I recently sent this feedback in to the mathworld project.  I was only there because I was looking up stuff about how pi shows up in the distribution of primes, and I was only looking that up because of our discussion today about pi.

So, it's not necessarily directly relevant to anything we discussed, but I thought you might be interested, and would be interested to see if you think I was too hard on Bungus' 1599 "result".

Begin submission:

On http://mathworld.wolfram.com/PrimeNumber.html it cites a "result":


With the exception of 2 and 3, all primes are of the form [congruent to 1 or 5 mod 6].  


I don't understand how that's worth citing a source for, or even commenting on, at all.  With the exception of p_x and p_y, all primes are relatively prime to p_x*p_y...so what?  Why pick 2, 3 and 6?  Just because they are the lowest?  By selecting the congruence families of 6 as your search space, you're thick with the multiples of 2 (0, 2, and 4) and multiples of 3 (0, and 3). So what if there are only two congruence families left?  Six is a small number!  And even then, one third of the possible congruence families qualified as possible primes.  That's a huge fraction, not a remarkably small one. 


So all you're really saying is that there are no primes other than 2 or 3 that are multiples of 2 or 3.  Was that a fancy result in 1599?  It's just a restatement of the definition of a prime number.  It's weird to me that you would want to point this out in the article as if there were some significance to it.


It just seems utterly obvious to me, along the lines of people thinking 2 is cool because it's the only "even prime" (people do this).  Three is the only "threeven" prime!  Five is the only "fiveven" prime!  It's just a restatement of the definition.

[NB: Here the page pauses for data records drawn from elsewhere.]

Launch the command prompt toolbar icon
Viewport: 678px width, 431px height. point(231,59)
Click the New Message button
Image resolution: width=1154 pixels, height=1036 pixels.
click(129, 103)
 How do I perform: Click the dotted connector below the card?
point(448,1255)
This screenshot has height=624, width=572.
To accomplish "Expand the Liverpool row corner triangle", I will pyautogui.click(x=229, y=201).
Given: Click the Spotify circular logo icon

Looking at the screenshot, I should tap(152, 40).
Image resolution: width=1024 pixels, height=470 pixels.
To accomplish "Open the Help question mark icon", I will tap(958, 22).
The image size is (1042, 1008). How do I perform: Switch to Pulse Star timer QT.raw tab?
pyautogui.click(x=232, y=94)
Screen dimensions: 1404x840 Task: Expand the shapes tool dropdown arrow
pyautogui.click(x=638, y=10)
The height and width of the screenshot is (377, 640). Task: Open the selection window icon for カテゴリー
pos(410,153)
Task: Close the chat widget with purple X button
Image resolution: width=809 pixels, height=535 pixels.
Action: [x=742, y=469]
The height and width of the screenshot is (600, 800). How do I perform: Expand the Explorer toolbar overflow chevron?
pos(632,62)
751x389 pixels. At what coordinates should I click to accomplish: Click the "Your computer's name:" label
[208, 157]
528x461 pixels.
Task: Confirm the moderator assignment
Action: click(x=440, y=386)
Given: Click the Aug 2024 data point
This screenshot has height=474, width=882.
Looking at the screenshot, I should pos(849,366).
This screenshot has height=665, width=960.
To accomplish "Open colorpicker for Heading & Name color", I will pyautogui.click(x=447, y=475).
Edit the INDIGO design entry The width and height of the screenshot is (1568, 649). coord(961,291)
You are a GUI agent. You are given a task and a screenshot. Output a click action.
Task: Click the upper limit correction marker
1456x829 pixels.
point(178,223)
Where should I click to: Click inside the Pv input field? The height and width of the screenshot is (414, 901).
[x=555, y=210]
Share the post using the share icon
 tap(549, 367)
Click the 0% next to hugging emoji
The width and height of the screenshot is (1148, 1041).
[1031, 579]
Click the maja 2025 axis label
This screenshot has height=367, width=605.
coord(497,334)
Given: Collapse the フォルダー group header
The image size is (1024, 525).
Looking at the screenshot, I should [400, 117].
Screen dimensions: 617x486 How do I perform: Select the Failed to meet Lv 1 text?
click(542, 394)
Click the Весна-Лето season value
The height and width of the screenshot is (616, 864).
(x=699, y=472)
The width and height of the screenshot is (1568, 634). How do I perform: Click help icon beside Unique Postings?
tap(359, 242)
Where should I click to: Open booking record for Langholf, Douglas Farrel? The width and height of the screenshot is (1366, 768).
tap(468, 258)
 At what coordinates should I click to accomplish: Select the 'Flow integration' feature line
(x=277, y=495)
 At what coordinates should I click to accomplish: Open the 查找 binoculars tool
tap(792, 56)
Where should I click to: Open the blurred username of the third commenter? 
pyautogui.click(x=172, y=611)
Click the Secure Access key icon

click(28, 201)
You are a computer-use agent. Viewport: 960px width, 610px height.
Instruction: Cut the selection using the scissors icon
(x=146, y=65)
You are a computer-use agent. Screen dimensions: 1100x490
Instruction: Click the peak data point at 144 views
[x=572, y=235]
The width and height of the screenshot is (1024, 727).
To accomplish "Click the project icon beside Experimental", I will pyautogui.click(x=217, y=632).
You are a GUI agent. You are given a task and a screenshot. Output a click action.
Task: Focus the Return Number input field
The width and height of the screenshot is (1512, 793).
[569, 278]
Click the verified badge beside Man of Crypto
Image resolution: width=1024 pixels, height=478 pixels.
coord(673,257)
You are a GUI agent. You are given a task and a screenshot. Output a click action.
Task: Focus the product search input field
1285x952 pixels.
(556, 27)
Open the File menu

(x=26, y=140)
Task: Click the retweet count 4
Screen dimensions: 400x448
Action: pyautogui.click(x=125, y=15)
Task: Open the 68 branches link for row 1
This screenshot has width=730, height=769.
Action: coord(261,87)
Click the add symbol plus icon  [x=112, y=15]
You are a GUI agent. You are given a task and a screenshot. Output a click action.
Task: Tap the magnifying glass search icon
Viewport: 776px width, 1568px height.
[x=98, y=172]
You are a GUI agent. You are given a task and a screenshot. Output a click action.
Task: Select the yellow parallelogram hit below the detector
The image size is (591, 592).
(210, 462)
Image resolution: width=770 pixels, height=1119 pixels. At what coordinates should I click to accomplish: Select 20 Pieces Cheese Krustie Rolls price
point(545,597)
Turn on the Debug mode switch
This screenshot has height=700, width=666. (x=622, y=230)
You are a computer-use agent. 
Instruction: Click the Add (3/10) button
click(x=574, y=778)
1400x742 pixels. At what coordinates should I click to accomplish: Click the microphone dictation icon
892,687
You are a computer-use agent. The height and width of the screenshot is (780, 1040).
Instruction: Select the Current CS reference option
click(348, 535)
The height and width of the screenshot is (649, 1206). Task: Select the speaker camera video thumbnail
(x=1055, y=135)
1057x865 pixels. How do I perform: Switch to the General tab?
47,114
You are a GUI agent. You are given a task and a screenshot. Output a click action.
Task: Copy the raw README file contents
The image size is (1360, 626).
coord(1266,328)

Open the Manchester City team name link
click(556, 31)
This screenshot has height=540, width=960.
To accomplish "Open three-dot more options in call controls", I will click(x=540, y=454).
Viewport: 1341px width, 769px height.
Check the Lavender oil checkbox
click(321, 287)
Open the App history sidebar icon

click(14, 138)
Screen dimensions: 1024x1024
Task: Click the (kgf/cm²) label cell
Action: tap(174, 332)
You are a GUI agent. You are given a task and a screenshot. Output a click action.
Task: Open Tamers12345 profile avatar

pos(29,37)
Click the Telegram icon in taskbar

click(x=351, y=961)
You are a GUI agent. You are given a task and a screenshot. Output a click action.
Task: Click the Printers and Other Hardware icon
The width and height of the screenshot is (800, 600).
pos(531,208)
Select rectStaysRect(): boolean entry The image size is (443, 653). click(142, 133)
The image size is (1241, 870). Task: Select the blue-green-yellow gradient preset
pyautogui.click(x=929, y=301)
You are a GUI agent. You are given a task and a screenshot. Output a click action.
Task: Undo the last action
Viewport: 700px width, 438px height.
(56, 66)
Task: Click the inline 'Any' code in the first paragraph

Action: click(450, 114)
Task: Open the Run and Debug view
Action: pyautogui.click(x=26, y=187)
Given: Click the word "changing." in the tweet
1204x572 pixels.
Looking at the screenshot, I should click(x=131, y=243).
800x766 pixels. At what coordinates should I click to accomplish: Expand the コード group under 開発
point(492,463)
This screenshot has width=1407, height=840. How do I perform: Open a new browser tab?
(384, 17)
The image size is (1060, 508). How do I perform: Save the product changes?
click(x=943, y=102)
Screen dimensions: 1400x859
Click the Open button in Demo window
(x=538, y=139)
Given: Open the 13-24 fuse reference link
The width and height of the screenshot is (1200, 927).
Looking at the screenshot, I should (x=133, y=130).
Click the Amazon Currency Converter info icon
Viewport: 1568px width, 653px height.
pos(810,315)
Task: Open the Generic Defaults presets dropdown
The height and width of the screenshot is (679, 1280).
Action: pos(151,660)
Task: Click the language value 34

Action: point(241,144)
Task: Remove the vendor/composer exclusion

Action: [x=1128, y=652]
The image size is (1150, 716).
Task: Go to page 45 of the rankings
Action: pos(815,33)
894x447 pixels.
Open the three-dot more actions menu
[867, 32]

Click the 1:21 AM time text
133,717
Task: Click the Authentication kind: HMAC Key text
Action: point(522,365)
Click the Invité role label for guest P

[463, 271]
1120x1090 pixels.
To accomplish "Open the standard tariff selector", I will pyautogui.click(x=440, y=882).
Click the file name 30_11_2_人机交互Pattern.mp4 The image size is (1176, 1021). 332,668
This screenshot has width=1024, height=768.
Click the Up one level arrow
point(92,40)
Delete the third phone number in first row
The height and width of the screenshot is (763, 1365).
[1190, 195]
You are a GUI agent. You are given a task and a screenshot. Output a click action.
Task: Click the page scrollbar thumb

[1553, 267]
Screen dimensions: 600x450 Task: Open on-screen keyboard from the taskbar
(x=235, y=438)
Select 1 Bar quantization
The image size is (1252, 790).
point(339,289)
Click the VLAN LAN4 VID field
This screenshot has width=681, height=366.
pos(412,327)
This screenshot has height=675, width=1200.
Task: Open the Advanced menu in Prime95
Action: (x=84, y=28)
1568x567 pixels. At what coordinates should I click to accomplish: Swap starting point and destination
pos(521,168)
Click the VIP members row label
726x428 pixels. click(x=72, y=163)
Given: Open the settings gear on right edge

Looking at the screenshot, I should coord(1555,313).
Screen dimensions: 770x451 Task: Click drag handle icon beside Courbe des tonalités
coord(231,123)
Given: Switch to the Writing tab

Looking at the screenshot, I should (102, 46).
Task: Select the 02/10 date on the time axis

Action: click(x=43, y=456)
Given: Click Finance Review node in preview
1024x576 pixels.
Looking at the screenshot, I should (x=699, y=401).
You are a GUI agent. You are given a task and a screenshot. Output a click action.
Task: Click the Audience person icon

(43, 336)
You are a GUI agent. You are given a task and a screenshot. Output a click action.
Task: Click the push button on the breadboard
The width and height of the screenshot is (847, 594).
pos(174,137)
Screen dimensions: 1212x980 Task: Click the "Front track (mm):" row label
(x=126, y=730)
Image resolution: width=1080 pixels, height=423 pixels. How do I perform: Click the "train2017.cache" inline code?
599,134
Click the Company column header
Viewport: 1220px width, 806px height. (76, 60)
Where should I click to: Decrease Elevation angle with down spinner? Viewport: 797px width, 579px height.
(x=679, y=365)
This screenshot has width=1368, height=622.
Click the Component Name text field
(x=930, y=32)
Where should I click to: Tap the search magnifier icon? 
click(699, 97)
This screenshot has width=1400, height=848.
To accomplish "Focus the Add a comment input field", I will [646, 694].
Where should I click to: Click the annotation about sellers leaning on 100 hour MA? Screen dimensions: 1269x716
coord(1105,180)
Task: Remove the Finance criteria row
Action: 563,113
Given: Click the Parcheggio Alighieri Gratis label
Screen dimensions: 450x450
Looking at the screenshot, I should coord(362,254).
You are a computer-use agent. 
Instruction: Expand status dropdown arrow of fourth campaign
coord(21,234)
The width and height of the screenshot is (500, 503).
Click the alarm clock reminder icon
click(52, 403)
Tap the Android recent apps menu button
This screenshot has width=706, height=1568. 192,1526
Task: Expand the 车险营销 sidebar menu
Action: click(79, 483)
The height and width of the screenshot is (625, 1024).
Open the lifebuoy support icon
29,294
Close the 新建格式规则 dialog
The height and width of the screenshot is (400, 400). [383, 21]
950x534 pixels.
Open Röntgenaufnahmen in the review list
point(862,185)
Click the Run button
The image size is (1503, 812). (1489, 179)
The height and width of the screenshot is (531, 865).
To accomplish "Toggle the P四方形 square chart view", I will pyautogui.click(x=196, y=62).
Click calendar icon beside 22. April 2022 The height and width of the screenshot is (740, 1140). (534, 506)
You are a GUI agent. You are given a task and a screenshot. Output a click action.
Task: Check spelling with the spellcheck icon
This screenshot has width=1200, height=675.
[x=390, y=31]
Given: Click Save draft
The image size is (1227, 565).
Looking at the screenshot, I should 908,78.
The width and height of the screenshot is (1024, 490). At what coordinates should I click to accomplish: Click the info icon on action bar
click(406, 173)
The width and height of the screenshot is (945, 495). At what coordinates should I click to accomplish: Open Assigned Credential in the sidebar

Imagine another universe where there are different primes, and someone multiplies the first two primes together, and says:


Hey, all numbers of the form N*P_1*P_2 + M*P_1 are divisible by P_1 (because of this cool thing called FACTORING!).  And all the numbers of the form N*P_1*P_2 + M*P_2 are divisible by P_2 (also because of the same cool thing called FACTORING).  Holy crap!  That means that, out of the congruence families denoted by 0...P_1*P_2, we have to THROW OUT the ones with factors of P_1 or P_2, and only the stuff that's left can contain any non P_1, non P_2 primes!  Because those are the only ones without P_1 or P_2 ALREADY IN THEM BY DEFINITION! WHOA!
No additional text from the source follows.